GIVEN EXERCISE: Output the lines below, from the one containing "The width and height of the screenshot is (570, 360)." through the end of the records, as a JSON list of strings with one string per line and blank lines omitted. Leave the pictures out.

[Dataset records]
■ ■ ■

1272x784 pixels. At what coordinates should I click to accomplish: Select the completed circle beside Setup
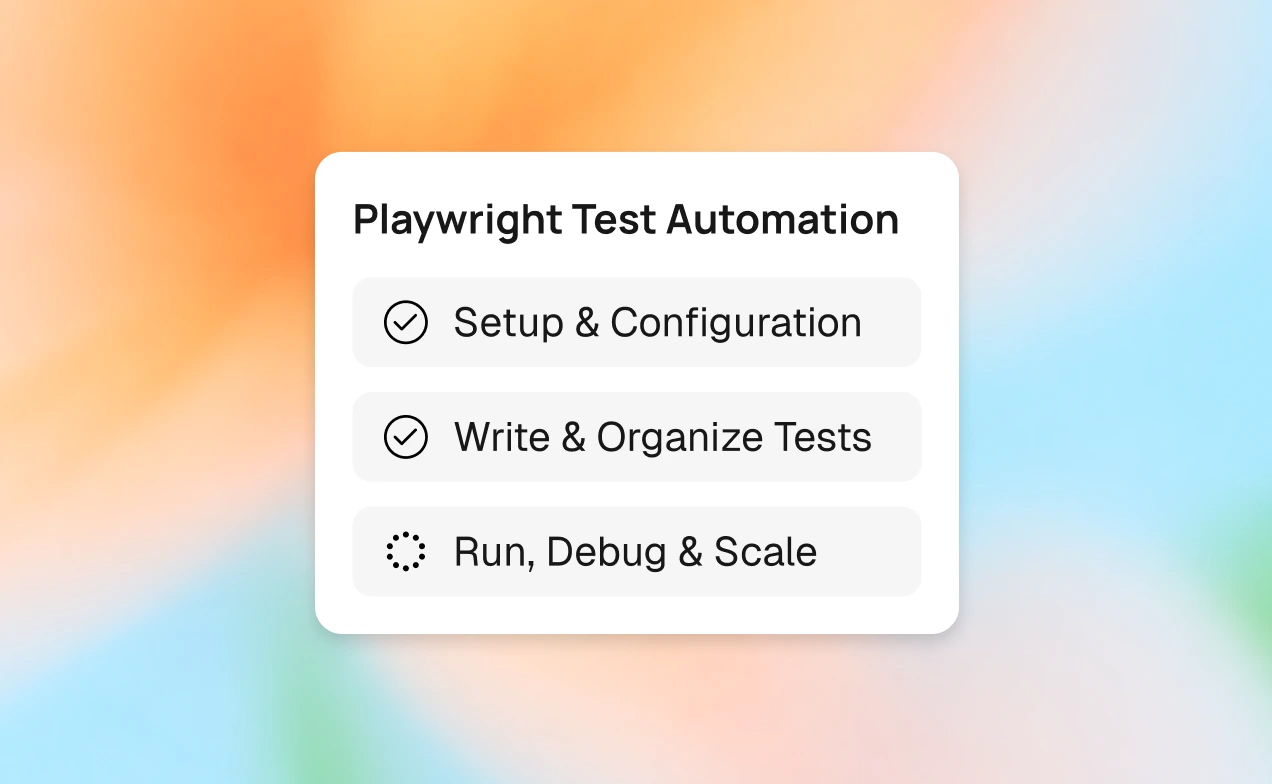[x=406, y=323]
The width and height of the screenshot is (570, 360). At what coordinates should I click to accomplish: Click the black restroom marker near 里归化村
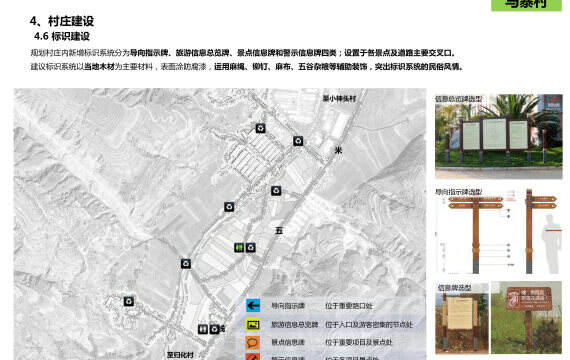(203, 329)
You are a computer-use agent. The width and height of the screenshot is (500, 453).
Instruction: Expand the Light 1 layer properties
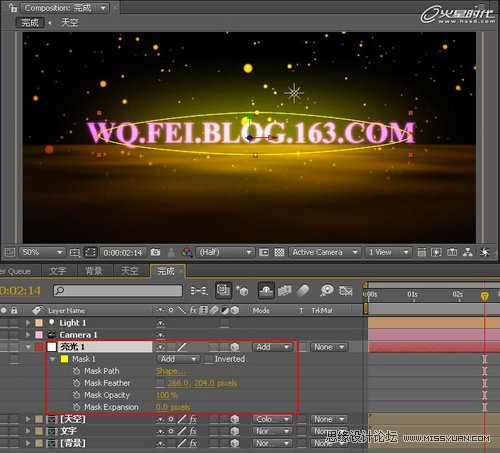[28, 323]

■ ■ ■

REPLY:
[
  "The width and height of the screenshot is (570, 360). At what coordinates should I click to accomplish: Click the black restroom marker near 里归化村",
  "(203, 329)",
  "You are a computer-use agent. The width and height of the screenshot is (500, 453).",
  "Instruction: Expand the Light 1 layer properties",
  "[28, 323]"
]